Aux Etats-Unis, lorsqu’un texte est l’œuvre d’un comité éditorial, c’est souvent que l’heure est grave, qu’importe l’obédience du média. Pour rappel, dans la même veine et le 28 juin 2024, le très solennel «editorial board» du New York Times avait sommé Joe Biden d’abandonner.
Et si l’on en croit le New York Post, «les batailles de représailles ne mènent qu’à une seule direction: davantage de violence, de ruine et de divisions, tandis que le public apprend à faire de moins en moins confiance aux politiciens et au gouvernement dans son ensemble». Oui, on croit rêver.
Alors que le tabloïd accuse Trump de vouloir museler la liberté d’expression que sa clique réclame et revendique depuis toujours, le président devrait «se demander s’il veut vraiment le meilleur pour lui-même, pour son parti et pour le peuple américain».
Une conclusion qui vient contrer frontalement la bruyante amertume du locataire de la Maison-Blanche qui, lors des funérailles royales de Charlie Kirk, a contredit les vœux de pardon de la veuve du jeune militant trumpiste:
Attention, le New York Post n’a pas pour autant versé dans le militantisme de gauche en une seule nuit, car il a tenu a marteler que le «pays est confronté à une crise de violence politique, principalement d'origine gauchiste». Mais cet appel à la désescalade marque un tournant à droite.
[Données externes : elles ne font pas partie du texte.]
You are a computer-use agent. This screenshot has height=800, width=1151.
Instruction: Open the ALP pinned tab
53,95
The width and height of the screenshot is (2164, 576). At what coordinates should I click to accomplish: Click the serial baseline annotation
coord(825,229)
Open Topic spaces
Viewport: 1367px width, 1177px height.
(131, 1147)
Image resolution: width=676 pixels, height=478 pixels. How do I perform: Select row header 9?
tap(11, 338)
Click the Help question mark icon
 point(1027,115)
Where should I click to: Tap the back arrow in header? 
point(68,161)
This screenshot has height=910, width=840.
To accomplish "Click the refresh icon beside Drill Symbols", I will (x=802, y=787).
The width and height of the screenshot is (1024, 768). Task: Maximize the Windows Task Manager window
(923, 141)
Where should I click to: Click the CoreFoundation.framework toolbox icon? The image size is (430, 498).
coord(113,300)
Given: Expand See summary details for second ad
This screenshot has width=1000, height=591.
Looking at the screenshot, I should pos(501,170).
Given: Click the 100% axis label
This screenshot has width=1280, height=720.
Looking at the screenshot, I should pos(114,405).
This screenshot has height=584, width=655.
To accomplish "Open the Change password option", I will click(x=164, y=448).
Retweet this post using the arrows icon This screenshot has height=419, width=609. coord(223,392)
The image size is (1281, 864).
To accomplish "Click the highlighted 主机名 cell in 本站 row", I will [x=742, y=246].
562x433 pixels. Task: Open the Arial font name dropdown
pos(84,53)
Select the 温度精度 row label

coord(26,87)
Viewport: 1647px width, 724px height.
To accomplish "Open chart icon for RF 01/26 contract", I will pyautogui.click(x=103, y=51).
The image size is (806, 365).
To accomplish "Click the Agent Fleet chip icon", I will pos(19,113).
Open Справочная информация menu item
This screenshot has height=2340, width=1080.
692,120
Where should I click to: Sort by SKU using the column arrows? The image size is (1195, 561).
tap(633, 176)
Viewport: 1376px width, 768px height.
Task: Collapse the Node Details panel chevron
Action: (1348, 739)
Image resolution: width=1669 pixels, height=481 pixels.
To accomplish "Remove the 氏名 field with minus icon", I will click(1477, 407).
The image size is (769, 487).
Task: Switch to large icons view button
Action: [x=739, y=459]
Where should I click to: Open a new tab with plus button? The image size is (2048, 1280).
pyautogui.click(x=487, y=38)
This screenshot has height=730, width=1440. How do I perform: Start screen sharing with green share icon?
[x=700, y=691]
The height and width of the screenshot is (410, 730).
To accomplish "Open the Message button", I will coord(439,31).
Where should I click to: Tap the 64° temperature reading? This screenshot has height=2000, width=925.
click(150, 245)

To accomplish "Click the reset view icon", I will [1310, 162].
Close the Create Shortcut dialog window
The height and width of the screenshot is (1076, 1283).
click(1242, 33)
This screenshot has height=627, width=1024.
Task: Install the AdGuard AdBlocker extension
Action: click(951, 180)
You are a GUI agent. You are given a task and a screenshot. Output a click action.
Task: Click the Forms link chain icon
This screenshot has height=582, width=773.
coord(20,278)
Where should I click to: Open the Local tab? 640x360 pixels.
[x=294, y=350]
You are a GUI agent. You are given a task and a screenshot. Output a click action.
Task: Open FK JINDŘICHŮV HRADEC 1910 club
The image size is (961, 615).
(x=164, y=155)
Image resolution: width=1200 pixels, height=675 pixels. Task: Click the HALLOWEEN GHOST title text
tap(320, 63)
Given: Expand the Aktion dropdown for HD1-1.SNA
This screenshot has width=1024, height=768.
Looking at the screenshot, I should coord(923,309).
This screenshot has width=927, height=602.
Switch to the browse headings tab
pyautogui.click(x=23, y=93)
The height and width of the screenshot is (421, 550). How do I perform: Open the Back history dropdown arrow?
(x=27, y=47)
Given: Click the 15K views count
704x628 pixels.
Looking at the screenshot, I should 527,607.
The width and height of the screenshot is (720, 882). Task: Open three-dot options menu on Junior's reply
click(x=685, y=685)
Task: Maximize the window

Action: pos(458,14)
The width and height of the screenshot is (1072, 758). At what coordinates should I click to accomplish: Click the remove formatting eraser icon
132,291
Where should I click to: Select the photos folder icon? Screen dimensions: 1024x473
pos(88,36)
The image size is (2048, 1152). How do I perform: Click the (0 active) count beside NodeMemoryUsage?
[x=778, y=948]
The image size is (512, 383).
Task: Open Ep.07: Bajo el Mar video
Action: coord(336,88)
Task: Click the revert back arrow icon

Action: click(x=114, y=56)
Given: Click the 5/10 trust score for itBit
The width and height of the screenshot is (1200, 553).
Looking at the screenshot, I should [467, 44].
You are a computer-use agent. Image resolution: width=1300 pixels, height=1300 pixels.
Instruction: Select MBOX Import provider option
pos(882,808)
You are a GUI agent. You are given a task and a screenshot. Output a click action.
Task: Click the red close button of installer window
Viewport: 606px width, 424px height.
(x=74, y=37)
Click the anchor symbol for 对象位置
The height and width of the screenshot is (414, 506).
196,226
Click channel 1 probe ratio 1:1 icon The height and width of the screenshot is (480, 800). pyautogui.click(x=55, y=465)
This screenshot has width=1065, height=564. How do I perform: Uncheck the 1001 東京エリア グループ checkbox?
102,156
Si une poignée d’influenceurs MAGA et la procureure générale des Etats-Unis Pam Bondi se lèchent les babines à l’idée de persécuter le camp politique adverse, une nouvelle vague conservatrice et un nouveau leader surprise vient défier Trump le va-t-en-guerre: le christianisme et, telle une apparition divine, Jésus en personne.
Comme le rappelle Daily Beast, Donald Trump «n’était pas le centre de l’attention» dimanche, lors du «plus important rassemblement de haut niveau de dirigeants de MAGA depuis l'investiture». Durant cette interminable cérémonie, le renouveau du nationalisme chrétien a fait de l’ombre à la désormais classique répression revancharde du 47e président. Autour d’Erika Kirk, les voix du Seigneur ont littéralement inondé les gradins du State Farm Stadium de Glendale, en Arizona.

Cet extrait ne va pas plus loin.